Trump froze trillions in funding, leaving green energy projects floundering and causing panic among media and green groups.

​President Donald Trump froze trillions of dollars in funding last month. Federal court rulings temporarily paused some of Trump’s orders, but numerous reports say if taxpayer funding is ultimately terminated, renewable projects will be in serious jeopardy. [emphasis, links added]

During the Biden-Harris administration, President Joe Biden and the Democrats passed hundreds of regulations against the oil, gas, and coal industries. [emphasis, links added]

The National Review noted the [“breathtaking cronyism that characterized] President Obama’s entire ‘green jobs’ agenda, noting that four out of every five ‘green’ energy companies to receive taxpayer support were ‘run by or primarily owned by Obama financial backers.’ ”

Despite the unfriendly regulatory environment, the U.S. is producing more oil and gas than any nation in history.

Renewable energy proponents often claim that wind and solar are cheaper than fossil fuels, and many have claimed that Trump’s actions will raise the cost of energy.

If it’s true that renewable energy is cheaper, it seems odd that renewable energy projects would flounder when federal funding is blocked.

“What we’re seeing is the eco-left movement proving in real time that their schemes cannot stand without taxpayer support. The free market should be deciding what products Americans do or don’t want to buy, and not the government picking winners and losers. It’s really simple,” Larry Behrens, communications director for Power the Future, told Just the News.

> **SUPPLIED INFORMATION**
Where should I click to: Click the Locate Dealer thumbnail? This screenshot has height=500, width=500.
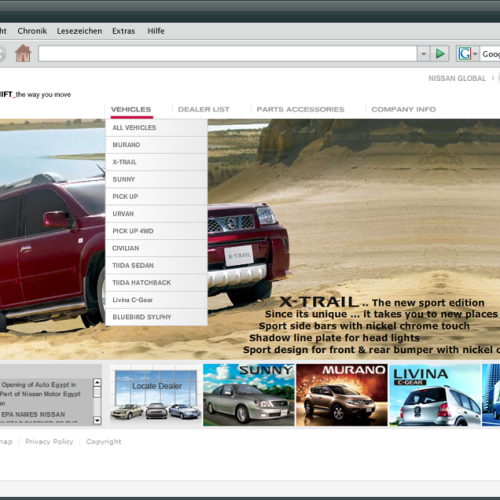(x=156, y=395)
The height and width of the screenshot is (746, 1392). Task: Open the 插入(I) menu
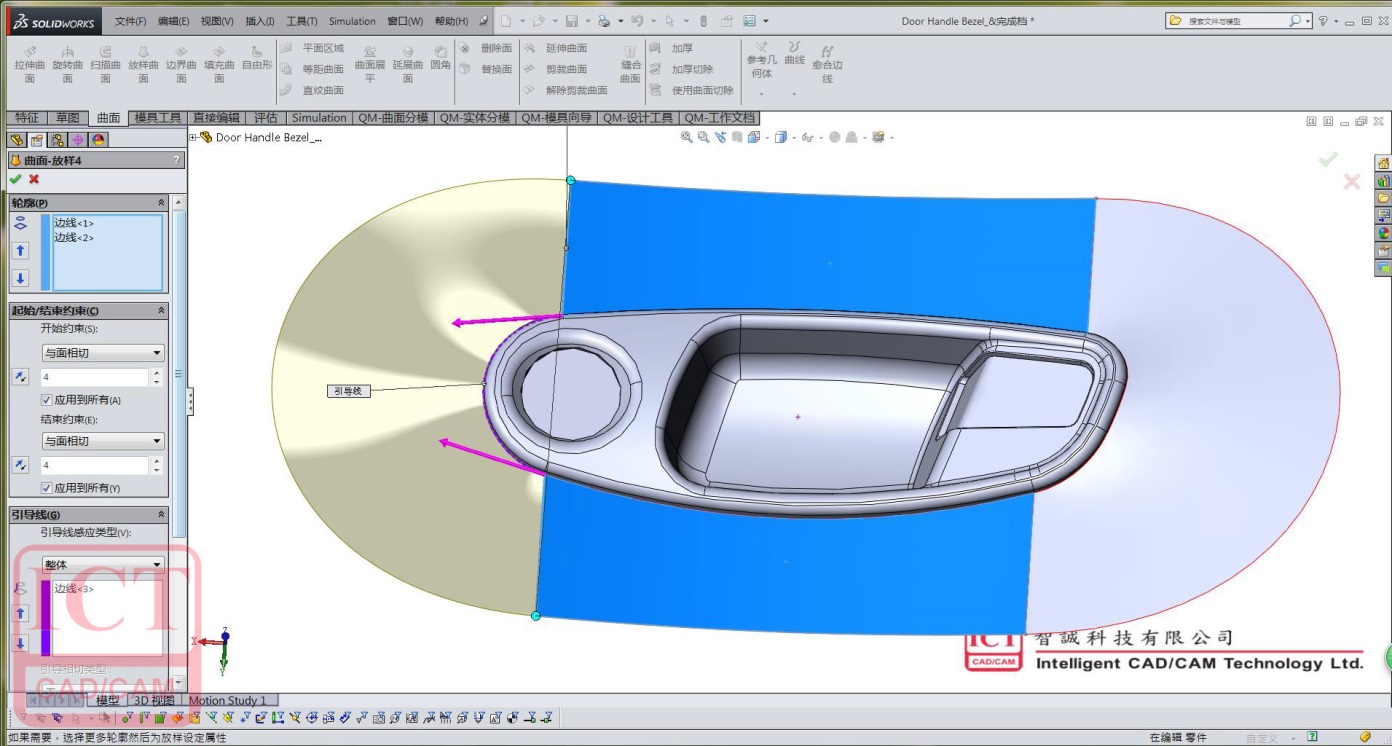[260, 21]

> **TASKS TO CARRY OUT**
1 - According to the passage about the funding freeze, what position does Larry Behrens hold?
2 - Return the portion of the passage about the funding freeze starting at "Renewable energy proponents" and ending at "Just the News.".

> **TASK-BY-TASK SOLUTIONS**
1 - Communications director for Power the Future.

2 -
Renewable energy proponents often claim that wind and solar are cheaper than fossil fuels, and many have claimed that Trump’s actions will raise the cost of energy.

If it’s true that renewable energy is cheaper, it seems odd that renewable energy projects would flounder when federal funding is blocked.

“What we’re seeing is the eco-left movement proving in real time that their schemes cannot stand without taxpayer support. The free market should be deciding what products Americans do or don’t want to buy, and not the government picking winners and losers. It’s really simple,” Larry Behrens, communications director for Power the Future, told Just the News.